The American Aviation Institute, a Washington airline consultancy, said in its study that the administration’s proposals and the consumer-protection regulations already implemented since 2009 would result in airline service cutbacks so severe that cities nationwide would lose billions of dollars in visitor spending and local tax revenue from those visitors.
Another authority on airline fees, Jay Sorensen, president of IdeaWorks, the Wisconsin firm that estimates carriers worldwide will collect $32.5 billion in ancillary revenue in 2011, says he’s sympathetic to the industry’s financial condition and agrees that taxes and fees can dampen demand for travel. But what is really behind the opposition to increasing the security tax, he says, is the fact that before 9/11, airlines spent 26 cents per enplaned passenger on security, and today they spend $7.50 per passenger. “What the airlines are reacting to is the whole cost structure when it comes to security,” Sorensen says. With all the increased spending, carriers want to know, “is airline security 30 times better now?”
No Winners
Some of the sharpest criticism of the whole ticket-tax system comes from Robert W. Poole Jr. the Reason Foundation’s director of transportation studies. In his October ATC Reform newsletter, he chastised the airlines for their love of fees, and for not making clear that most of the taxes they dislike are effectively user fees.
“What really frosts me about ancillary revenues,” Poole wrote, “is that they enable airlines to make a partial end run around the 7.5 percent ticket tax – the largest single source of user-fee revenue for the Trust Fund. By shifting more and more of what used to be included in the fare to a la carte pricing, airlines have managed to reduce the base against which the 7.5 percent is calculated, thus starving the Trust Fund of funds that would otherwise be going into NextGen and airport improvements.” The NextGen Poole refers to is the FAA’s Next Generation, satellite-based air traffic control system. He concludes: “I don’t understand why the airlines think starving aviation infrastructure investment is a good thing.”
On the other hand, critics of the FAA point to massive cost-overruns and chronic delays in the program as the real source of NextGen’s problems. Some have even gone so far as to suggest there might be a better private sector solution for the woes of air traffic control. Who’s right in this debate, as in the larger argument over the tricky questions of revenues and funding, comes down to where the public places its confidence – in the government or in private enterprise.
These days, nobody seems to be winning on that score. Polls put Congressional approval at historic lows, the perception of bureaucratic competence is dwindling and the airline industry frequently is its own worst enemy, with more than one self-inflicted public relations black eye.
The Business Travel Coalition’s Mitchell believes the airlines lost significant credibility in their battle against taxation last summer when gridlock in Congress resulted in the lapse of the 7.5 percent federal ticket tax for almost two weeks.

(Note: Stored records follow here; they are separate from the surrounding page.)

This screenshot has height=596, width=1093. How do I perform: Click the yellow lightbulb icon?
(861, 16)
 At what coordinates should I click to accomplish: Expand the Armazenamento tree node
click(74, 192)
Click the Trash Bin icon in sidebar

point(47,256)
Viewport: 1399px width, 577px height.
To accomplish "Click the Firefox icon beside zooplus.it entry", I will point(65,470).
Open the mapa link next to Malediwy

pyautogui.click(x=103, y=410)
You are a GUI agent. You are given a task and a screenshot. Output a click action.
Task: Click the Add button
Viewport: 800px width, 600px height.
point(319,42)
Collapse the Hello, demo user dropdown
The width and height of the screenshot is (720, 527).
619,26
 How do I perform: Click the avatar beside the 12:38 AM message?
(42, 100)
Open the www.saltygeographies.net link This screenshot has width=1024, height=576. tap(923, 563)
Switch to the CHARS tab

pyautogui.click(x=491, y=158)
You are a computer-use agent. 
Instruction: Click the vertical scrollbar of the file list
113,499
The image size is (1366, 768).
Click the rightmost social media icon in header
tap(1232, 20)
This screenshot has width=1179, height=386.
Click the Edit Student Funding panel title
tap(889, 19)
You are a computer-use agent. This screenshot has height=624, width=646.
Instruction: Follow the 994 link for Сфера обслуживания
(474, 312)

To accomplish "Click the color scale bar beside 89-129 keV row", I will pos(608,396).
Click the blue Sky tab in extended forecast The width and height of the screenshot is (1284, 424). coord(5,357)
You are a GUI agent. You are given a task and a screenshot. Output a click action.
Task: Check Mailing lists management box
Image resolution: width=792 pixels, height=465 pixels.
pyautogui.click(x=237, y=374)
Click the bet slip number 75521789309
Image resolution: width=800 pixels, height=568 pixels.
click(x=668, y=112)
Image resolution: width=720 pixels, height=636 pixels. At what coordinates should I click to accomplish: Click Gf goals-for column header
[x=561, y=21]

Rather than lowering ticket prices by the 7.5 percent to give customers a break, and possibly induce greater demand, some carriers raised fares by a similar amount to reap a $400 million windfall.
“Instead of showing leadership to Congress, instead of trying to increase demand, they just pocketed the difference,” he said. “It’s right up there with the whole disingenuous argument that ticket taxes are like [alcohol and tobacco] sin taxes … It’s hard to take an industry seriously when they cry wolf. That’s how you erode your credibility over time.”